→ Document section
- - - - -

= ATSV 1860 Bremen =

German football club

Logo of predecessor side Bremer Sportfreunde 85/91

ATSV 1860 Bremen was a German association football club playing in Bremen. Today the sports club no longer fields a football side and has departments for badminton, basketball, cheerleading, dancing, fencing, handball, Judo, Karate, pool-billiards, rhythmic gymnastics, rugby union, skating, Taekwon-do, and volleyball.

As of 12 May 2016, the club had 6,407 members.

==History==
The club was formed as ABTS Bremen in 1920 out of the union of football club Bremer SC 1891, gymnastics club ATV 1860 Bremen, and aquatics club Bremer Schwimm-Club. This combined association fielded competitive sides in the Westkreisliga/Bezirksliga Weser-Jade through the 1920s, capturing a league title in 1922. ABTS went bankrupt in 1929 and re-formed as Sportfreund 85/91 Bremen.

- - - - -

→ Stated goal A
Decide whether each statement below agrees with the ATSV 1860 Bremen article, answering yes or no and quoting the words from the article that settle it: (i) the club was formed as ABTS Bremen in 1920; (ii) the sports club still fields a football side today; (iii) ABTS captured a league title in 1929.

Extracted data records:
- - - - -

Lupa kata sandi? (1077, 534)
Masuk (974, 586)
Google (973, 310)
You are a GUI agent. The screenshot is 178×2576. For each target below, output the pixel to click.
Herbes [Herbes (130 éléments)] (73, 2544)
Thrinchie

- - - - -

→ Stated goal B
How many lines of the records contain the string "target"? Give only the number.

→ Final result A
(i) Yes: "The club was formed as ABTS Bremen in 1920"
(ii) No: "Today the sports club no longer fields a football side"
(iii) No: "capturing a league title in 1922"

→ Final result B
1